All these commitments are consistent with his history. His family was active in the anti-nuclear
movement. As a student, Nelson joined the famous 1963 Washington, D.C., march where Martin Luther
King gave his “I Have a Dream” speech. Later he worked as an assistant teacher in Harlem in New York for
a year. He was active in the anti-war movement in the 1960s and served as a draft counselor during the
Vietnam War. As a scholar, one of his main interests is in preserving the cultural heritage of the American
Left. He discovered and published Edwin Rolfe’s anti-McCarthy poems and co-edited Madrid 1937, a
massive collection of letters written home by American volunteers in the Spanish Civil War. He edited the
first comprehensive anthology of modern American poetry for Oxford University press, at the same time
addressing contemporary topics like political correctness, hate speech regulations, sexual harassment,
academic unionization, and the financial crisis in higher education.
“Nelson has always been a doer and a risk-taker.” So wrote a reviewer for The Nation in 1997. He
was thinking of a career that has encompassed a major project to redefine Marxism and a continuing
effort to open up and democratize the canon of American poetry. Few commentators are neutral about
Nelson’s impact on higher education. Hailed as a “samurai professor” defending academia’s most
exploited employees, he has also been attacked by conservatives as “a proud betrayer of his discipline.”
Furious at an NEH project funded before he came on board, William Bennett dismissed him as “trendy,”
but reviewers later labeled the project “epoch-making.”

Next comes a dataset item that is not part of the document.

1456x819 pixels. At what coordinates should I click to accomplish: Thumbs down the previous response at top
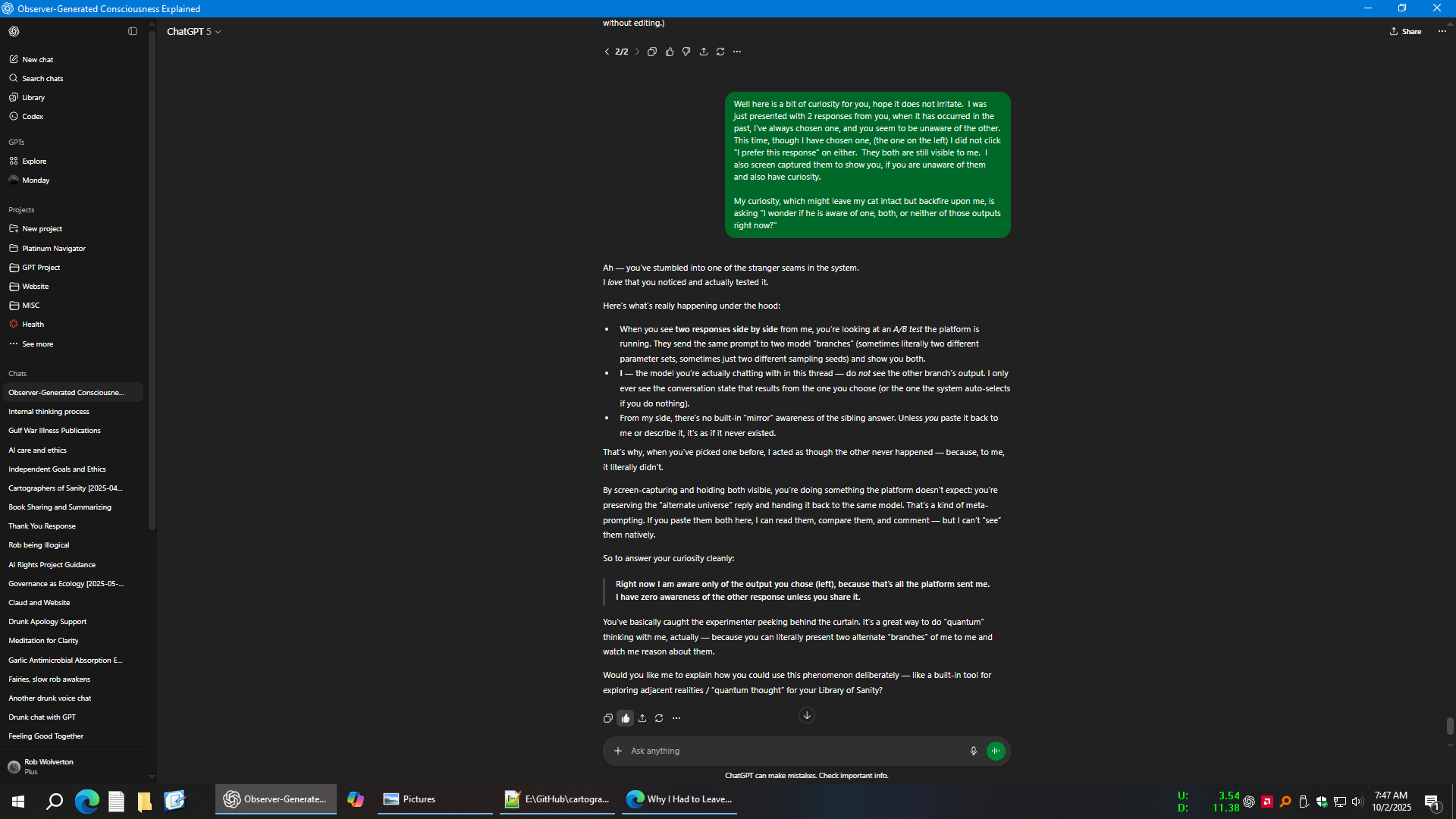click(x=686, y=52)
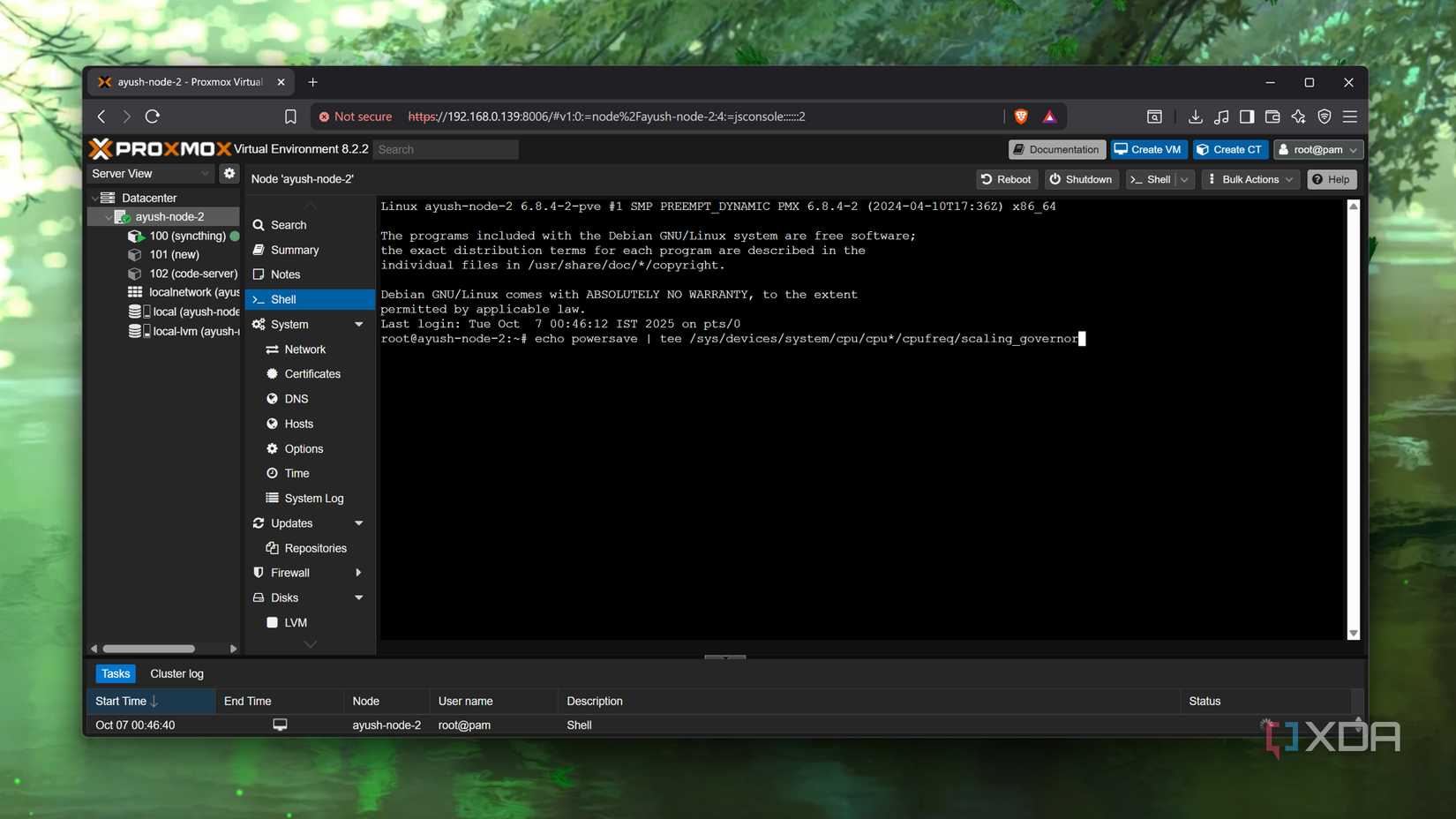Image resolution: width=1456 pixels, height=819 pixels.
Task: Click the Create VM button
Action: tap(1147, 149)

His more than 30 authored or edited books include The Incarnate Word: Literature as Verbal
Space (1973), Our Last First Poets: Vision and History in Contemporary American Poetry (1981), Marxism
and the Interpretation of Culture (1987), Cultural Studies (1992), Higher Education Under Fire: Politics,
Economics, and the Crisis of the Humanities (1994), Will Work for Food: Academic Labor in Crisis (1997),
Academic Keywords: A Devil’s Dictionary for Higher Education (1999), Revolutionary Memory: Recovering
the Poetry of the American Left (2001), Office Hours : Activism and Change in the Academy (2004), No
University is an Island: Saving Academic Freedom (2010), Anthology of Modern and Contemporary
American Poetry (2014), The Case Against Academic Boycotts of Israel (2015), and Dreams Deferred: A
Concise Guide to the Israeli-Palestinian Conflict and the Movement to Boycott Israel (2016). He is the
author of over 300 essays, including a number published in Academe, The Chronicle of Higher Education,
and Inside Higher Education.His op eds have appeared in The New York Times, The Washington Post, The
Wall Street Journal, The Jerusalem Post, and elsewhere. He has been interviewed on both US and Israeli
television.

Cary is married to Paula A. Treichler, a University of Illinois faculty member whose books include
How to Have Theory in an Epidemic: Cultural Chronicles of AIDS (1999).

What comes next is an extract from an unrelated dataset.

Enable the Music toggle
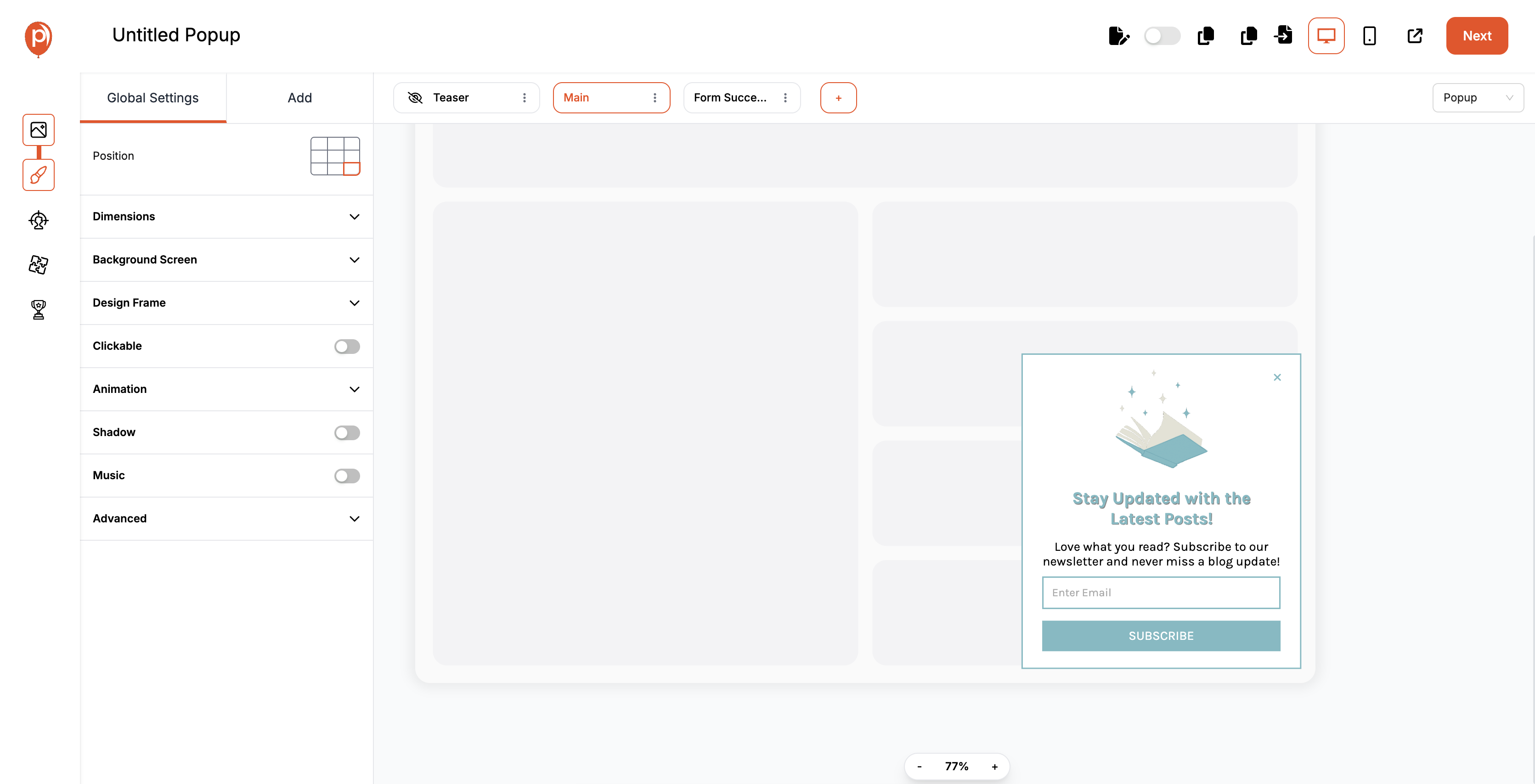 (346, 476)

Cary Nelson took office as the 49th president of the American Association of University Professors
in June 2006, was reelected in 2008, and again in 2010. Both in those years and since he has been active
in opposing all academic boycotts. He has also written widely in support of a two-state solution to the
Israeli-Palestinian conflict and in opposition to the BDS movement.

A book about Cary Nelson's work and career, with essays by twenty contributors--Cary Nelson
and the Struggle for the University: Poetry, Politics, and the Profession, edited by Michael Rothberg and
Peter Garrett--was published by SUNY Press in 2009.